** Your objective **
Can you update the Simple Probate article by restating everything from "Simple Probate is" down to "executing a will." with "legal tech company" swapped for "legal technology company"?

** Document extract **
=-=-=
Sorting out an estate when someone dies can be a sad and confusing experience for an executor and a time-consuming one for solicitors and their legal staff. There’s a mountain of documentation to be assembled and, having been through the process when his father died, Oisin Dolphin – who cofounded Simple Probate with Isabella Hughes earlier this year – knew the pain points from first-hand experience.
Simple Probate is a legal tech company focused on improving the experience of being an executor while freeing up time for legal professionals. It does so via an app which is purchased by legal practitioners who in turn offer it to their clients to help them navigate the process of executing a will.
The app is “white label”, meaning it assumes the law firm’s brand; as far as the client is concerned, it’s part of the service provided. The app will save solicitors roughly 50 per cent of the admin time they currently spend on executor-related issues.
“Serving as an executor of an estate can be overwhelming as the role can involve numerous tasks over an extended period, such as appraising assets, obtaining death certificates, freezing accounts, notifying social welfare, clearing property, managing insurance, and keeping beneficiaries informed,” Hughes says.
“For solicitors and legal executives, helping an executor sort out an estate is not a good use of their legal knowledge or their time as they can often get bogged down in admin and simple queries. That said, they still need to be there to provide reassurance and guidance,” she adds.
=-=-=
** Provided material **
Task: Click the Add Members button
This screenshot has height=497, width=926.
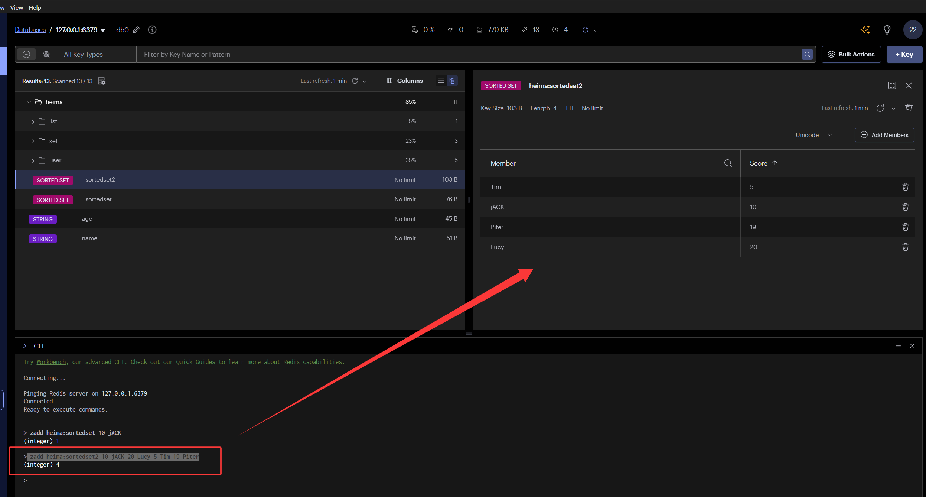Action: coord(884,135)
=-=-=
** Solution **
Simple Probate is a legal technology company focused on improving the experience of being an executor while freeing up time for legal professionals. It does so via an app which is purchased by legal practitioners who in turn offer it to their clients to help them navigate the process of executing a will.